Task to carry out:
Output each line of the listing below as a numbered list, omitting any blank lines.

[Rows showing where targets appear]
□ □ □ □

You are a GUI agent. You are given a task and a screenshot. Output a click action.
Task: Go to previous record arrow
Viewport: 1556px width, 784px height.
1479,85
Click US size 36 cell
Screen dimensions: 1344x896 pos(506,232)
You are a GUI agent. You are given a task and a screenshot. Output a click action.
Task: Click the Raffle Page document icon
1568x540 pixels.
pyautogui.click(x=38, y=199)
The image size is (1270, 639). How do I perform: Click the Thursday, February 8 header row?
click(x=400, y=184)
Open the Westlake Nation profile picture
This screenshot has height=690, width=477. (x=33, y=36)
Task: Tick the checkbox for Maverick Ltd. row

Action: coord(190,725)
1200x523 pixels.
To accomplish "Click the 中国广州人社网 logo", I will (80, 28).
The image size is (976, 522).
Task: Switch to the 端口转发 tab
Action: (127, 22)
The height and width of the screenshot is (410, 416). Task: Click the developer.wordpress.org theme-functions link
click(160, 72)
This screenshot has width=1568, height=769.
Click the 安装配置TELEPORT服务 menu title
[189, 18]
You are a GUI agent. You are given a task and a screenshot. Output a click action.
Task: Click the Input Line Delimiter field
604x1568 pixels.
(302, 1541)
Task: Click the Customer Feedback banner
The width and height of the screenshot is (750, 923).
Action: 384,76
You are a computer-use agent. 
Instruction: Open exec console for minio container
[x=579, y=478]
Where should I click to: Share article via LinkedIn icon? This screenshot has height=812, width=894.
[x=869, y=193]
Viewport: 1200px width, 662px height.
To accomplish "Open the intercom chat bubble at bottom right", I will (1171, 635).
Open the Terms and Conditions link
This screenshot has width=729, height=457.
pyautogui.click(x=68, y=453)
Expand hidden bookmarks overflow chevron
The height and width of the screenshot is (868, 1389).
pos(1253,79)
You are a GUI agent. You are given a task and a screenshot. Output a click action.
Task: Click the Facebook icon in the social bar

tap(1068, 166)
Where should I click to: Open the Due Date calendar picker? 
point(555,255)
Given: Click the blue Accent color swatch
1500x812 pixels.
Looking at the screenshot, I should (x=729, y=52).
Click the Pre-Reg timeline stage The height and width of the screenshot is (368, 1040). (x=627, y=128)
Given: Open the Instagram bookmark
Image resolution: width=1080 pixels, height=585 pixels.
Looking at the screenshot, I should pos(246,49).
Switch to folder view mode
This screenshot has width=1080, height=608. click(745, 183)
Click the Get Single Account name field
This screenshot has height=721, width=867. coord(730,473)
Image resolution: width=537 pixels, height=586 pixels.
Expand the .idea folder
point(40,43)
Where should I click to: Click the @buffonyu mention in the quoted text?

□ □ □ □

Correct output:
1. You are a GUI agent. You are given a task and a screenshot. Output a click action.
2. Task: Go to previous record arrow
3. Viewport: 1556px width, 784px height.
4. 1479,85
5. Click US size 36 cell
6. Screen dimensions: 1344x896 pos(506,232)
7. You are a GUI agent. You are given a task and a screenshot. Output a click action.
8. Task: Click the Raffle Page document icon
9. 1568x540 pixels.
10. pyautogui.click(x=38, y=199)
11. The image size is (1270, 639). How do I perform: Click the Thursday, February 8 header row?
12. click(x=400, y=184)
13. Open the Westlake Nation profile picture
14. This screenshot has height=690, width=477. (x=33, y=36)
15. Task: Tick the checkbox for Maverick Ltd. row
16. Action: coord(190,725)
17. 1200x523 pixels.
18. To accomplish "Click the 中国广州人社网 logo", I will (80, 28).
19. The image size is (976, 522).
20. Task: Switch to the 端口转发 tab
21. Action: (127, 22)
22. The height and width of the screenshot is (410, 416). Task: Click the developer.wordpress.org theme-functions link
23. click(160, 72)
24. This screenshot has width=1568, height=769.
25. Click the 安装配置TELEPORT服务 menu title
26. [189, 18]
27. You are a GUI agent. You are given a task and a screenshot. Output a click action.
28. Task: Click the Input Line Delimiter field
29. 604x1568 pixels.
30. (302, 1541)
31. Task: Click the Customer Feedback banner
32. The width and height of the screenshot is (750, 923).
33. Action: 384,76
34. You are a computer-use agent. 
35. Instruction: Open exec console for minio container
36. [x=579, y=478]
37. Where should I click to: Share article via LinkedIn icon? This screenshot has height=812, width=894.
38. [x=869, y=193]
39. Viewport: 1200px width, 662px height.
40. To accomplish "Open the intercom chat bubble at bottom right", I will (1171, 635).
41. Open the Terms and Conditions link
42. This screenshot has width=729, height=457.
43. pyautogui.click(x=68, y=453)
44. Expand hidden bookmarks overflow chevron
45. The height and width of the screenshot is (868, 1389).
46. pos(1253,79)
47. You are a GUI agent. You are given a task and a screenshot. Output a click action.
48. Task: Click the Facebook icon in the social bar
49. tap(1068, 166)
50. Where should I click to: Open the Due Date calendar picker? 
51. point(555,255)
52. Given: Click the blue Accent color swatch
53. 1500x812 pixels.
54. Looking at the screenshot, I should (x=729, y=52).
55. Click the Pre-Reg timeline stage The height and width of the screenshot is (368, 1040). (x=627, y=128)
56. Given: Open the Instagram bookmark
57. Image resolution: width=1080 pixels, height=585 pixels.
58. Looking at the screenshot, I should pos(246,49).
59. Switch to folder view mode
60. This screenshot has width=1080, height=608. click(745, 183)
61. Click the Get Single Account name field
62. This screenshot has height=721, width=867. coord(730,473)
63. Image resolution: width=537 pixels, height=586 pixels.
64. Expand the .idea folder
65. point(40,43)
66. Where should I click to: Click the @buffonyu mention in the quoted text?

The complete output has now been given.